• **Problem requirements**
Rewrite everything from "Given: Click the Bar Chart title text" down to "The image size is (1016, 318). [x=563, y=52]", putting "scroll bar" in place of "scrollbar" and changing nothing else.

[Records from a data source]
= = = = =
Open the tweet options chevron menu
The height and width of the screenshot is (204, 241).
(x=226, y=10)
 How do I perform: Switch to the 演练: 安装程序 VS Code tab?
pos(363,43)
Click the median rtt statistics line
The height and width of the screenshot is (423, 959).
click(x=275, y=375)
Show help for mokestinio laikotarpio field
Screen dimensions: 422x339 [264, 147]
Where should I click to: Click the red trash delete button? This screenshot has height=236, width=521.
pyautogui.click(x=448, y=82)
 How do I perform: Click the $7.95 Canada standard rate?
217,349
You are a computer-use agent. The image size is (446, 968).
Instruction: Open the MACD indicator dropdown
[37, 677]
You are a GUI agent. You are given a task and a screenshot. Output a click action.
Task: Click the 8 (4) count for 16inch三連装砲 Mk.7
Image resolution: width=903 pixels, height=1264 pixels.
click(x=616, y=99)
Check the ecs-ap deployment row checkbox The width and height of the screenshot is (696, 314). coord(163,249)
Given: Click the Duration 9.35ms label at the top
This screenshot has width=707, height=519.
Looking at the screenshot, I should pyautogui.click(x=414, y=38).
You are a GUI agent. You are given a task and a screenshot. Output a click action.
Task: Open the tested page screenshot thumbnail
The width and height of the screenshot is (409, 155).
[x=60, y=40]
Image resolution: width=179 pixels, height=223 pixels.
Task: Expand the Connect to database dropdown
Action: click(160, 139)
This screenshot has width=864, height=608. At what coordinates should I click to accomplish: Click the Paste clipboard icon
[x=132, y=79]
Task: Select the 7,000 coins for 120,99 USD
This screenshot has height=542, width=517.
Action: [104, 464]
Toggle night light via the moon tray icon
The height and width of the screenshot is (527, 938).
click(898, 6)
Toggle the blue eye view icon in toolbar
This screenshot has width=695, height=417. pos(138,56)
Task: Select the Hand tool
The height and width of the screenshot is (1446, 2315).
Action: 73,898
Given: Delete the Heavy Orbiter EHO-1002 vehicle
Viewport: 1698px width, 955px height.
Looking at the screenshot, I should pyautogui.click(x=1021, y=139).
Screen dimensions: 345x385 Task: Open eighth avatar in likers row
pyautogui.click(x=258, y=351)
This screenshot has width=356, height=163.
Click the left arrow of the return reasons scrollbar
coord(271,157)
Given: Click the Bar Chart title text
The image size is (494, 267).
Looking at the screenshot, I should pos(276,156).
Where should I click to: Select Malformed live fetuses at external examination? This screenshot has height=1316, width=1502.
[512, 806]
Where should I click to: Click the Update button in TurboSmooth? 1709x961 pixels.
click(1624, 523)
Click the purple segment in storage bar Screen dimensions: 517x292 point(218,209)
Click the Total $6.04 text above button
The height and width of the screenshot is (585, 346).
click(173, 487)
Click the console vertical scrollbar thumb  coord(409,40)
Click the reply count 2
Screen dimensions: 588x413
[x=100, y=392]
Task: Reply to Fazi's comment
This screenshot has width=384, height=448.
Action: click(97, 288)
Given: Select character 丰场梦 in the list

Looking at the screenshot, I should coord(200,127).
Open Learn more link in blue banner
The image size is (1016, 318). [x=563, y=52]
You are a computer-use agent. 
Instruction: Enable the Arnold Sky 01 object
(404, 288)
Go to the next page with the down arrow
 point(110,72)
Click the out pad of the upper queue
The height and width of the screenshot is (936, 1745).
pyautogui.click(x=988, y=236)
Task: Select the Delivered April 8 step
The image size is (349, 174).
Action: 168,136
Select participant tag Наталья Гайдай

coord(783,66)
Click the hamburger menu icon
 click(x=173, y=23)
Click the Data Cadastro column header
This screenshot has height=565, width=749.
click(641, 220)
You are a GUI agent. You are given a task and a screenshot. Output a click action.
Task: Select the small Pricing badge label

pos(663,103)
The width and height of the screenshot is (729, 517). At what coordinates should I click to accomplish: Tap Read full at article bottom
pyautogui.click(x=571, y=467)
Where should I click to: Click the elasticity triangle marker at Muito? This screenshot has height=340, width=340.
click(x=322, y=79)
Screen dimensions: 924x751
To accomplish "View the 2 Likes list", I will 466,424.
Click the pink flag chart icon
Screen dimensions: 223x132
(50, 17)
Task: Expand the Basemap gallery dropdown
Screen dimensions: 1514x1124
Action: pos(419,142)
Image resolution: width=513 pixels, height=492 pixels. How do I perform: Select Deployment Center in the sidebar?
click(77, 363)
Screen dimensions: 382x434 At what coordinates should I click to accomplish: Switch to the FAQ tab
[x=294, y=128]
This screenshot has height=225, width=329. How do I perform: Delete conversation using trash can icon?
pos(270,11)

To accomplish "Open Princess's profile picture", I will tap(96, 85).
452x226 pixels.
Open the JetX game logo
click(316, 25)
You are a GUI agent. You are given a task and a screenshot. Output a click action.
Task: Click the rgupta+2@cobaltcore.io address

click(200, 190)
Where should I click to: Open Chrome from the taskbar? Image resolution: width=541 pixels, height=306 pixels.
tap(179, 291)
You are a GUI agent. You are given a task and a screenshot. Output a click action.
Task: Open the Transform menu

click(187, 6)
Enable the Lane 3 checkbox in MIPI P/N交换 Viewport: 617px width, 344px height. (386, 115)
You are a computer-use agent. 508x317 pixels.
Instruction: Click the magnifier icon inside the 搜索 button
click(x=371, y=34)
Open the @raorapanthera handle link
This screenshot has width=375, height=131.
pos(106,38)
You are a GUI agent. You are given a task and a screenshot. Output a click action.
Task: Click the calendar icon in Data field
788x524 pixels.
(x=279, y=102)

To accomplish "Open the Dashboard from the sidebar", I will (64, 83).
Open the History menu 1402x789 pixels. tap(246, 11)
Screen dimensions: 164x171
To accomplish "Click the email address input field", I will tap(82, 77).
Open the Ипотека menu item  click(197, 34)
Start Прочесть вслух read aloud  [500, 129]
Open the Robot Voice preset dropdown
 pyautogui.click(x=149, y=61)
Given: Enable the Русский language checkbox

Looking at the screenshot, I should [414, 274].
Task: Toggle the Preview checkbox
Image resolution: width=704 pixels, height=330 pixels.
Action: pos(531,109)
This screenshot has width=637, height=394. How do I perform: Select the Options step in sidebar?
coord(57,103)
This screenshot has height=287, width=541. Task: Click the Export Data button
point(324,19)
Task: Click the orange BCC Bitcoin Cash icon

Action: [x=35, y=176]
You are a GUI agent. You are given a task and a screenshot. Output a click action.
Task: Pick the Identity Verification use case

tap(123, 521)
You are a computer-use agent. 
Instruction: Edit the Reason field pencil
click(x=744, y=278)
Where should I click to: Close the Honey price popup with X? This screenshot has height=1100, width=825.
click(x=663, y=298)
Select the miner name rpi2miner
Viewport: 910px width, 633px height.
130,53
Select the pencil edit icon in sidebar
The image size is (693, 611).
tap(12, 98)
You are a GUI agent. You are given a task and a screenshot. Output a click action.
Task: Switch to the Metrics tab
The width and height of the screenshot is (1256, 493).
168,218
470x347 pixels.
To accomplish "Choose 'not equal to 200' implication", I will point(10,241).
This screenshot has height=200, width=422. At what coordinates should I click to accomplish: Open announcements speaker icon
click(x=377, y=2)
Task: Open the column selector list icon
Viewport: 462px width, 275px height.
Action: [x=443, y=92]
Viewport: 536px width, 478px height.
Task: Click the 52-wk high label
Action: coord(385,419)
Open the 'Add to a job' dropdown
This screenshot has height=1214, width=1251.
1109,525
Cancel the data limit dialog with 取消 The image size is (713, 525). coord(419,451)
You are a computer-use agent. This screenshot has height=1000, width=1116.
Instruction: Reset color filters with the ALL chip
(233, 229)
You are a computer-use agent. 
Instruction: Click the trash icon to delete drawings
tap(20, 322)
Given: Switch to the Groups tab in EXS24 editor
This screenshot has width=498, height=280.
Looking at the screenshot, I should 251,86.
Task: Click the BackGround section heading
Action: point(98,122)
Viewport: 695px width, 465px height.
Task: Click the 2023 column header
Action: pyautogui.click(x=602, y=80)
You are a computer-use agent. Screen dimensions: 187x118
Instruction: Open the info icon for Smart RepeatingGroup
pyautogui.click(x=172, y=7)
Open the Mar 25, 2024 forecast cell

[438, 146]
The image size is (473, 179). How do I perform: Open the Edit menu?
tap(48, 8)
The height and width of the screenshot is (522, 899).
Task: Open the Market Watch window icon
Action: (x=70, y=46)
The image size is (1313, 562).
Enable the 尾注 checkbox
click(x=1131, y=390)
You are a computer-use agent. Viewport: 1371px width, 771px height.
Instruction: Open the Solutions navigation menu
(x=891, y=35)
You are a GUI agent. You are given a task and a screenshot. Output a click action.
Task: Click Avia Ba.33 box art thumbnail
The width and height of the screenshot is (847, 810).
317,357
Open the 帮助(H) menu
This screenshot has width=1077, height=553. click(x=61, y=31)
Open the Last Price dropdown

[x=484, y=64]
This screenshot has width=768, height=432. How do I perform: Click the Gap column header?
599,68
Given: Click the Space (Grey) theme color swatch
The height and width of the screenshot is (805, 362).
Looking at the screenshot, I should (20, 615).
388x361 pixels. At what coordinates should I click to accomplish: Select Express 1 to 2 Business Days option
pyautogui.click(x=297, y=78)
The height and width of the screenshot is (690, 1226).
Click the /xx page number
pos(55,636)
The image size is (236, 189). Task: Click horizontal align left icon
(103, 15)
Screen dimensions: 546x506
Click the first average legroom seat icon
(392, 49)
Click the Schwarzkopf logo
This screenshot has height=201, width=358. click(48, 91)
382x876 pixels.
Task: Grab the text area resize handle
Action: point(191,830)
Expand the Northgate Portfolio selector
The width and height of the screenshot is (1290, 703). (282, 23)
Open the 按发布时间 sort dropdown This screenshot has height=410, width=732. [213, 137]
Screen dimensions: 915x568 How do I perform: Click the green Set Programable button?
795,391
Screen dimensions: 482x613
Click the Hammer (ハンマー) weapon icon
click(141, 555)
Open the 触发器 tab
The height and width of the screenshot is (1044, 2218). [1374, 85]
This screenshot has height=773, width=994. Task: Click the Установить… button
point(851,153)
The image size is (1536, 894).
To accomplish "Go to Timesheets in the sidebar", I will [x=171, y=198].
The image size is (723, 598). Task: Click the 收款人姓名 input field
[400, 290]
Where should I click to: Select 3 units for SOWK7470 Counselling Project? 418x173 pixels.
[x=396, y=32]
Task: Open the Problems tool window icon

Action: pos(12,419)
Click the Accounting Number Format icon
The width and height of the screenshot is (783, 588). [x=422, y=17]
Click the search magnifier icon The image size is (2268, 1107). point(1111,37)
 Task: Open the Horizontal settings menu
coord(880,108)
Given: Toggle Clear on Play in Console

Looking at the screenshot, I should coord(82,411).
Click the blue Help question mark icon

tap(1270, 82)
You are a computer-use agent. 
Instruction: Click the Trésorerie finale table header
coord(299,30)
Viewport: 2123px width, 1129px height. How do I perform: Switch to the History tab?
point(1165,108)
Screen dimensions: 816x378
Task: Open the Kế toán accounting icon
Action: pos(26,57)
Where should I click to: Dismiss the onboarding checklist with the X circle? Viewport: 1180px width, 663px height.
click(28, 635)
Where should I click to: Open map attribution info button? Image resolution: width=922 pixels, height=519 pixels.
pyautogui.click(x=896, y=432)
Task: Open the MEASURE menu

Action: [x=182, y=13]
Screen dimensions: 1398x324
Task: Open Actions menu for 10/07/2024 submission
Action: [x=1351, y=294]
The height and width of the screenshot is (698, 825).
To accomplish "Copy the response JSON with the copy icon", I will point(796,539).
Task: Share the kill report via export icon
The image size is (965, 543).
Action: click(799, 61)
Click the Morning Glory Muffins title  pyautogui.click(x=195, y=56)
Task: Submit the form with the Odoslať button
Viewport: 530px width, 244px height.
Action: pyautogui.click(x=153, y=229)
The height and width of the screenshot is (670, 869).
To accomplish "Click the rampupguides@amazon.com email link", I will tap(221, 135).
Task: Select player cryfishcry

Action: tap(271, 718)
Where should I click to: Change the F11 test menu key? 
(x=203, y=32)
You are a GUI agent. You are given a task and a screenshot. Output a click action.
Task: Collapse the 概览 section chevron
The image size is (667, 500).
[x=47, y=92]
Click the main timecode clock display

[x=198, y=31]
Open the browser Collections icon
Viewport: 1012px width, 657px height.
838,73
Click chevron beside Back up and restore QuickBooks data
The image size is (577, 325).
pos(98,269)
= = = = =
• **Output of the task**
Given: Click the Bar Chart title text
The image size is (494, 267).
Looking at the screenshot, I should pos(276,156).
Where should I click to: Select Malformed live fetuses at external examination? This screenshot has height=1316, width=1502.
[512, 806]
Where should I click to: Click the Update button in TurboSmooth? 1709x961 pixels.
click(1624, 523)
Click the purple segment in storage bar Screen dimensions: 517x292 point(218,209)
Click the Total $6.04 text above button
The height and width of the screenshot is (585, 346).
click(173, 487)
Click the console vertical scroll bar thumb  coord(409,40)
Click the reply count 2
Screen dimensions: 588x413
[x=100, y=392]
Task: Reply to Fazi's comment
This screenshot has width=384, height=448.
Action: click(97, 288)
Given: Select character 丰场梦 in the list

Looking at the screenshot, I should coord(200,127).
Open Learn more link in blue banner
The image size is (1016, 318). [x=563, y=52]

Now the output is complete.